**Source material**:
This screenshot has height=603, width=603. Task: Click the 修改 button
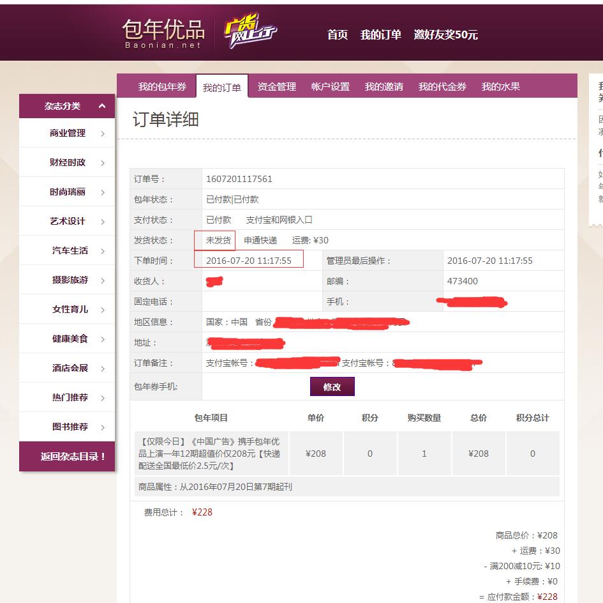[x=332, y=386]
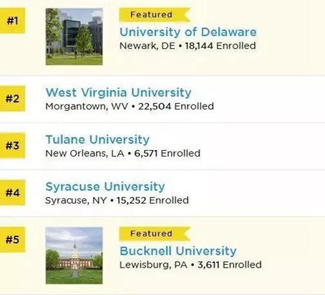Click the Lewisburg, PA 3,611 Enrolled text
The image size is (325, 295).
point(191,265)

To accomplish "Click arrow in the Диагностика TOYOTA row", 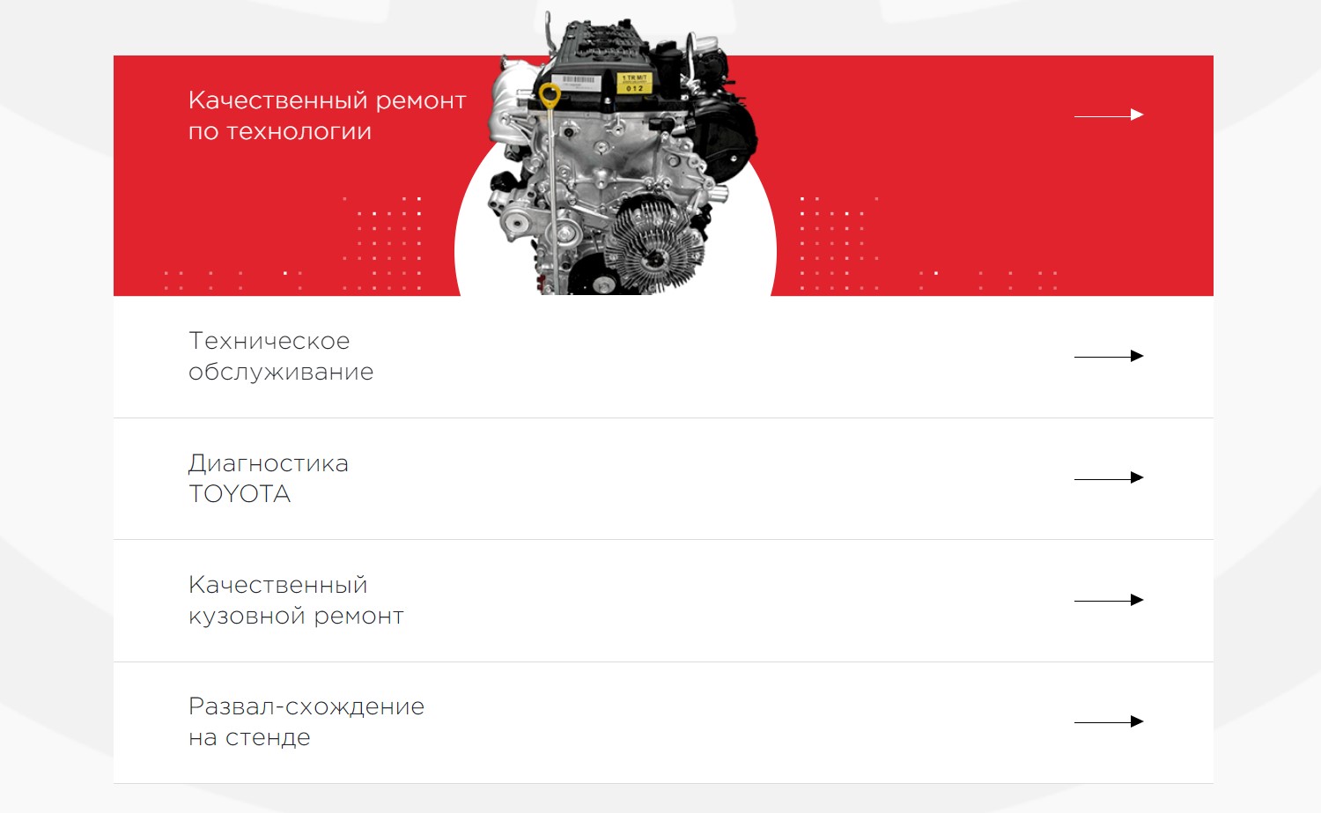I will tap(1109, 477).
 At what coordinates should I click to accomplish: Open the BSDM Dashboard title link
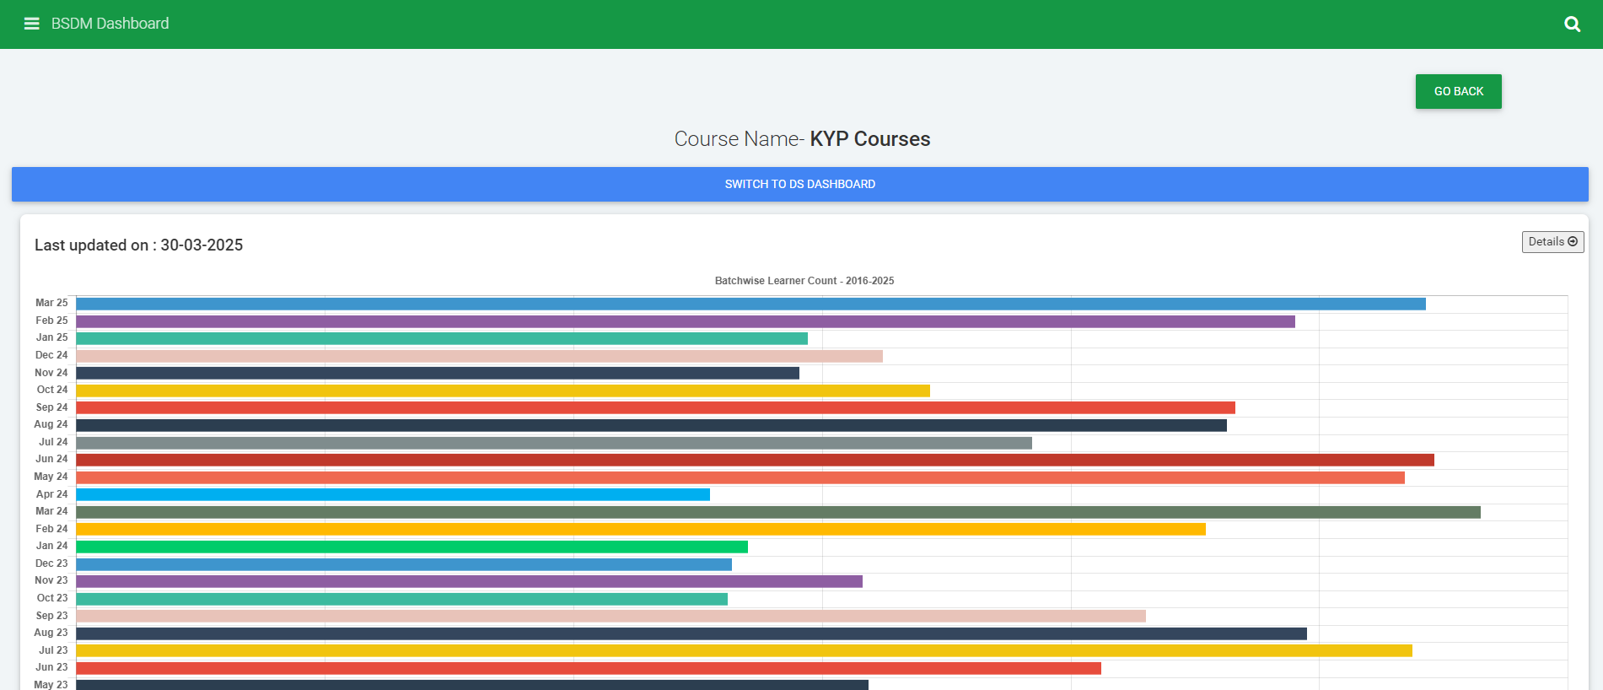(110, 24)
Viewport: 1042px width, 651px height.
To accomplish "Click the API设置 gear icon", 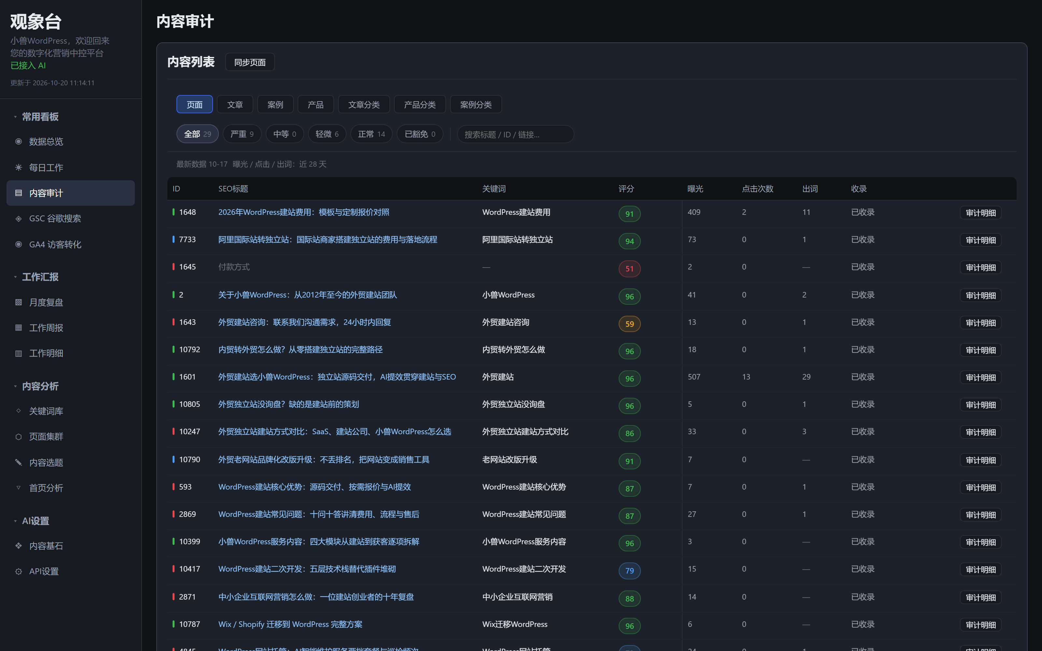I will click(19, 571).
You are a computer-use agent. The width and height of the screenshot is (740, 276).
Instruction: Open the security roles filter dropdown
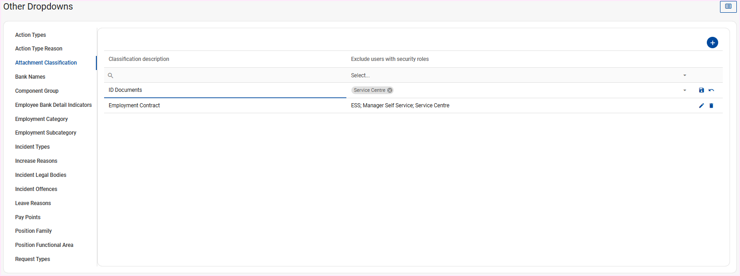(x=685, y=75)
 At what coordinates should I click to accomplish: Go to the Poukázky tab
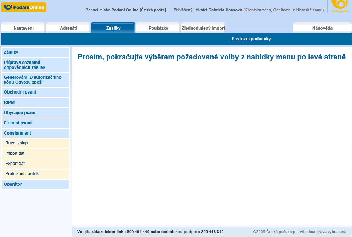[x=158, y=28]
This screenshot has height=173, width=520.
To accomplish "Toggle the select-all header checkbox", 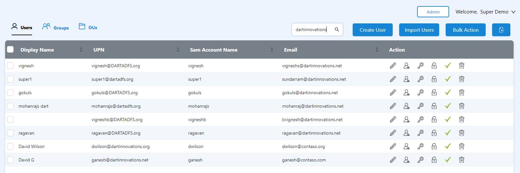I will point(10,49).
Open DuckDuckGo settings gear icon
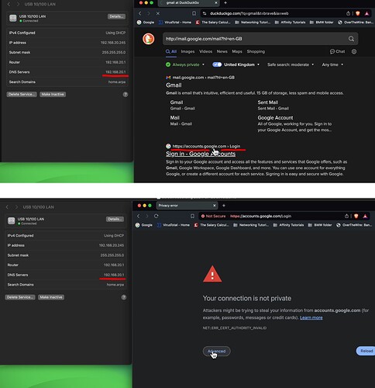 tap(354, 51)
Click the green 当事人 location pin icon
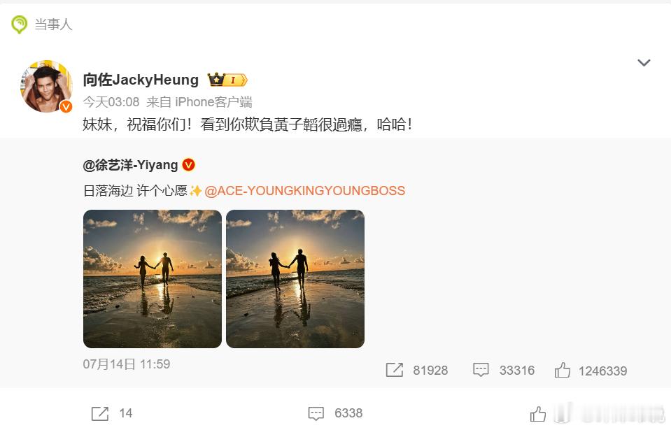Image resolution: width=671 pixels, height=430 pixels. (x=20, y=24)
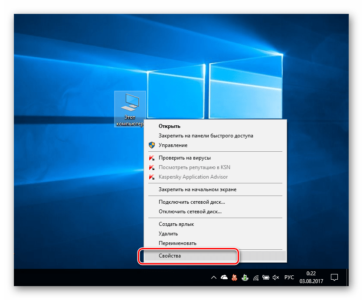Click the 'Этот компьютер' desktop icon
The width and height of the screenshot is (363, 300).
click(x=130, y=108)
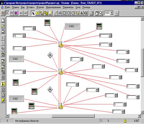
Task: Click the upper diamond button on the canvas
Action: coord(50,55)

**Task objective**: Please write out exactly the lines from the one holding "Open DuckDuckGo settings gear icon" through the last line of the material above, both included, as a copy without pictures.

**Written solution**:
Open DuckDuckGo settings gear icon
 tap(354, 51)
Click the green 当事人 location pin icon
Image resolution: width=671 pixels, height=430 pixels. (x=20, y=24)
Click the 'Этот компьютер' desktop icon
The width and height of the screenshot is (363, 300).
click(x=130, y=108)
Task: Click the upper diamond button on the canvas
Action: coord(50,55)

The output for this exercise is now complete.